My HS trig teacher would take points off for the error in the final expression. Either put brackets around the math (everything before the units) or add the units after the “4”. Yes, he was that pedantic.
I thinks 16
I did this on my own before watching and got 13.86 cm. Let’s see if I’m right.
(I messed up the units😭😭😭)
Call me stupid but... That's a Square, isn't it?
Nevermind, i just saw the video.
I solved it similarly. Though I used the height of a equilateral triangle which is L * sqrt(3) / 2. where L was 2, so that height is just sqrt(3)
Quite simple! Long (horiz) side is 4cm. Vertical = 1cm + 1cm + height of triangle where all sides are 2cm
So, when two circles touch we can form a right angled triangle,with sides r1, r1+r2 & √(r2² + 2r1r2). Nice intuition
Why didn't anybody tell me it ISN'T a square???

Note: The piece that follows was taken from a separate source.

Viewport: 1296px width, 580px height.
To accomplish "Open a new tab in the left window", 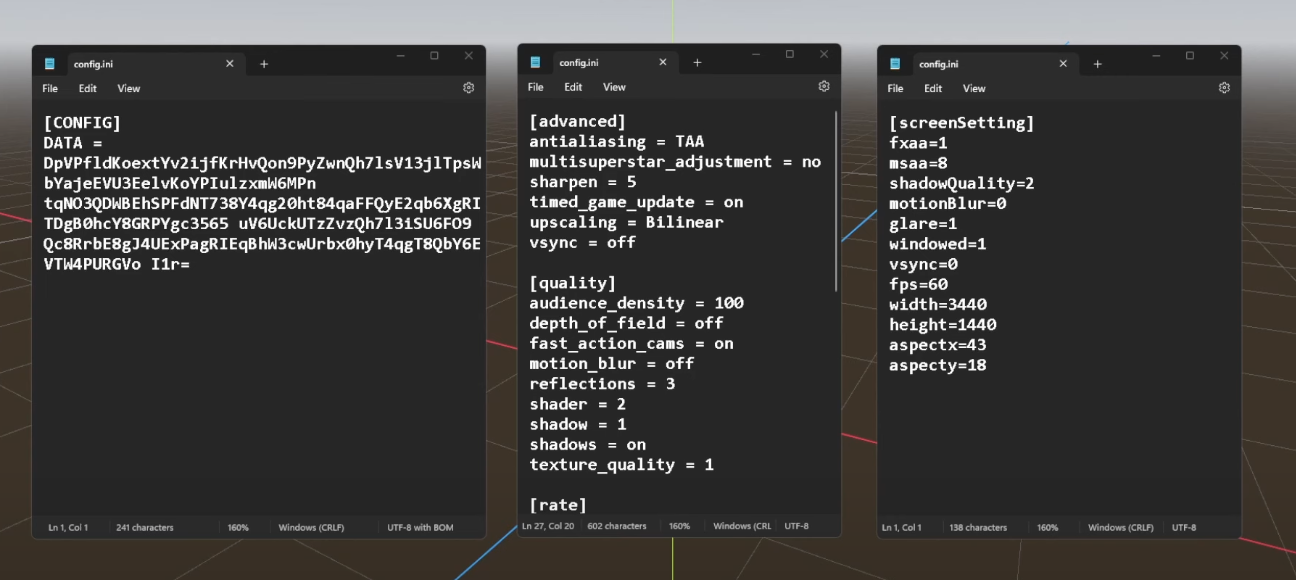I will (x=264, y=62).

I was so confident when I saw the side length was 4 so the area must be 16
What if you make a triangle going from the top of the top left circle (or top right) to the bottom of the bottom circle to the right angle between both points at the bottom?

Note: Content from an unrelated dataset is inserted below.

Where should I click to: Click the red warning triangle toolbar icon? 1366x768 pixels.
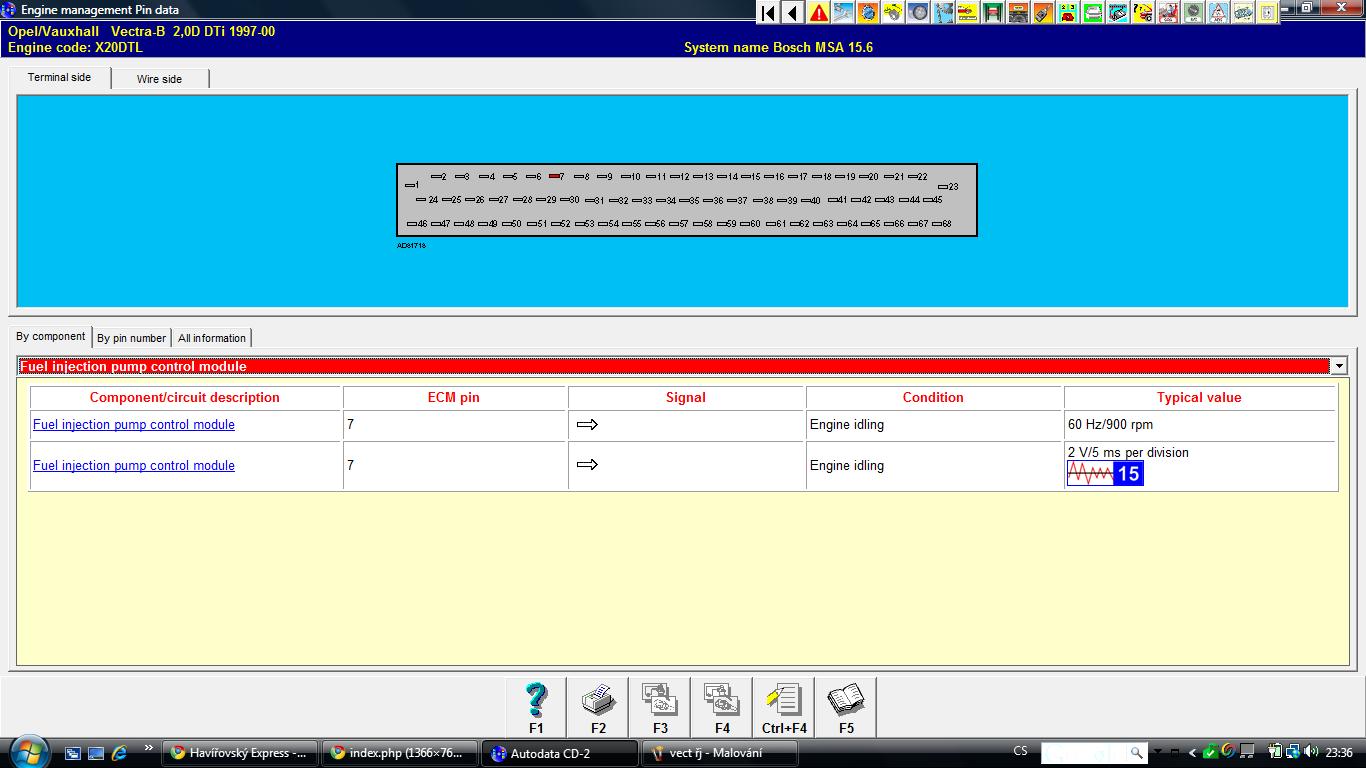(x=818, y=13)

You know the distance of the hypothenus (4x radius) and the base (2x radius) then Pythagorean Theorem and you got the height of the rectangle
I solved it by connecting all the 3 centres, they makes an equilateral triangle, I have one side, know the area formula and boom...
I didn't watch this video before commenting
we can see that top ones show that one of the x is 4
that side that we know is 100% bigger than x, but not much, so second x is 3
Bro always does some shit that makes me say oh shit! Then I realize I'm getting hyped about math and I'm a fucking nerd.

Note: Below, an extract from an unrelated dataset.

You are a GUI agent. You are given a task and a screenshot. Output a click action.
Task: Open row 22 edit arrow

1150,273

One thing I'd like to mention is that you do need to prove the triangle is right triangle. Then, the solution is complete. Otherwise, you can't assume it's a right triangle in the first place.
If it was a square and it said it was without a visual representation even, just 16 cm squared minus 3 pi because the area of a circle with radius 1 is always pi units, to get 6.58 cm squared
I knew it had something to do with Pitágoras but didn't think of that, f me
The only thing i hate about this is that he didnt finish the equation, so the area is 14.9282032303 cm²
How come he didn't apply the same logic of the 1cm radius to the bottom circle? It looks equal to the other 2. How do you know to not assume the same for that circle?
Cool video. I learned something quickly and easily
I might be dumb but could you just plus the circls diameters to get the length and width then calculate area
Idk maby im wrong or you wanted to go the long way round. I didnt watch the video
Height of same handed triangle is a⅓
what is wrong with just saying that the area is 4 x 3.732 cm or 14.928cm sq
Yay I solved this one! ...sort of I did look up the 90 60 30 triangle to do it. I should have thought to use Pythagoras.
im dumb, especially in math, is 8 + 4✓3cm² the answer?, it looks like it needs to be solved, help
Coool
14.93, leaving the square root in the answer seems rather pretentious
Why couldnt you have eliminated the square root and put it in a simple form, then aXb the rectangle?
One can also use trig to solve this... cos = adj/hyp. cos 30° = √3 etc...
How does a man look like a frat in his early 20s but sound like my middle aged highschool teacher?